In this respect a contribution by Britain's former prime minister Tony Blair - his first public engagement in the UK since leaving office in June 2007 - is worth noting. At an event on 19 October 2011 jointly hosted by the Overseas Development Institute and the Africa Governance Initiative (AGI) - the fourth meeting in a series on "Busan and beyond: aid effectiveness in a new era" - Blair offered the challenging argument that leadership for development must be rethought in ways that help leaders develop effective capacity "to get things done" ; and in particular that "if you don’t have a strong centre, then nothing gets done".

The proposition was part of a larger survey of issues such as aid dependence and infrastructure, private-sector dynamism, and the new spirit of self-reliance across Africa which Blair saw as one of the most significant changes he had seen in the continent since 2005. But the emphasis on a "strong centre" raises timely and tough questions to practitioners about the relationship between democracy and development.

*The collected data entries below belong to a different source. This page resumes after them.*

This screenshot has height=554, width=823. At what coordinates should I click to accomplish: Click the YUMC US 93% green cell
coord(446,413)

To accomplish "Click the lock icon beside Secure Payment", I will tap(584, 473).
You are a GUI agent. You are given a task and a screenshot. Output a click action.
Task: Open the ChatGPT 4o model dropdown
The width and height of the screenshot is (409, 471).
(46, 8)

Such questions can make donors feel uncomfortable. From a normative perspective, it is much easier to assume that democracy and development automatically go hand in hand in mutually reinforcing ways. This is the thinking behind much of the "good governance" agenda championed by the international community since the 1990s, even if democracy itself has not always been an explicit element of the support package. In many ways, this vision of the international community - "all good things go together" - is understandable: to a great degree it reflected and accompanied the wave of democratisation that has swept across much of the developing world in the past thirty years, and which has now reached the middle east and north Africa.

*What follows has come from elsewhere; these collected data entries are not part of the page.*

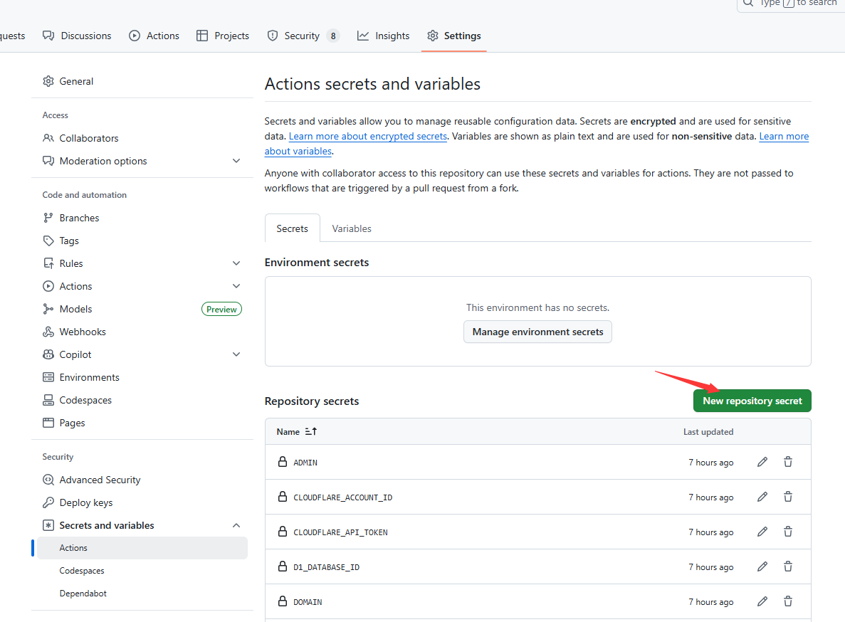
Task: Expand the Copilot settings submenu
Action: click(x=236, y=354)
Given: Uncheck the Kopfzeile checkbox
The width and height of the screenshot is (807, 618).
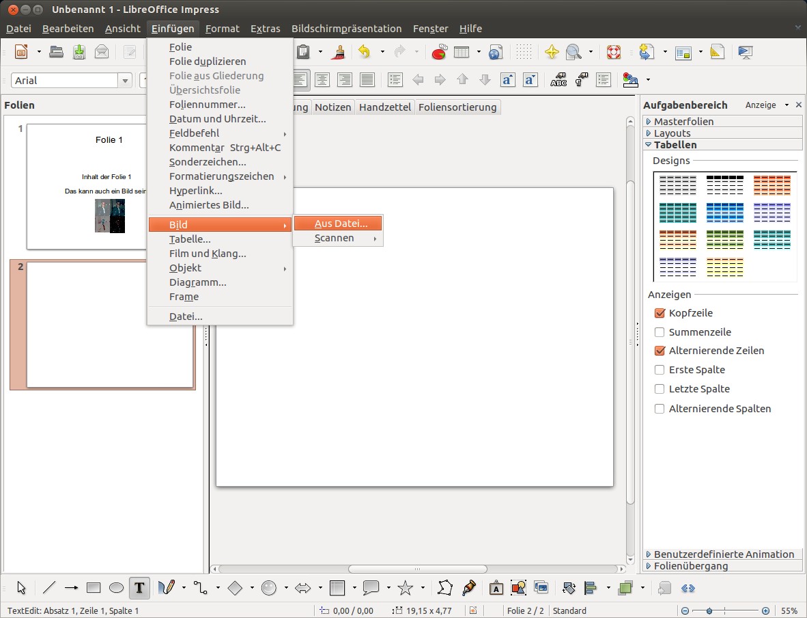Looking at the screenshot, I should click(660, 313).
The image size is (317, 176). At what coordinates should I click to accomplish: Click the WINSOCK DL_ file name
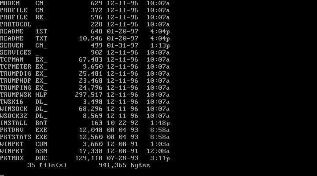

Democracy vs state-building?

But this is still far from the "end of history" proclaimed prematurely by some enthusiasts in the early 1990s. The query posed by Tony Blair, of what a democratic regime can actually deliver, thus remains as relevant as ever. It speaks to a situation where high expectations that incipient democracies will deliver development have often proved unrealistic, and where democracies that fail to produce developmental outcomes turn out to be much more fragile and unstable than others. The case of contemporary Rwanda, to cite but one example, shows both the dilemmas and tensions between democracy and development that need to be addressed and the lack of easy answers.

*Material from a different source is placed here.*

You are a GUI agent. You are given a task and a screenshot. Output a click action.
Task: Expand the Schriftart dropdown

In this respect, Blair's suggestion that visionary leaders are able to look beyond short-term electoral interests and focus on the long-term public good is not entirely satisfactory; for it neatly avoids facing the difficulties that routine democratic politics may pose to developmental prospects.

Recent examples include the dispute in the United States over increasing the debt ceiling, and the European Union's less than stellar management of the eurozone crisis. Both show that leaders find it hard to rise above immediate or partisan interests and embrace a sense of the broader public good. And if the top figures in the strongest democracies in the world can't do this, it seems even less likely that leaders in fledgling or fragile democracies - where elections may be driven by a clientelistic logic, especially in multi-ethnic settings - will be able to. The example of post-electoral violence in Kenya in 2007-08 is particularly stark.

Blair’s argument that some constraints on democratic freedoms may need to be tolerated if leaders are showing developmental results also needs careful assessment. After all, history is littered with examples of non-developmental authoritarian states, or of leaders who were once committed to development but lost their vision (think Robert Mugabe) in the developing world. To bet on the greater developmental efficiency of such regimes is a dangerous wager that the ends will justify the means.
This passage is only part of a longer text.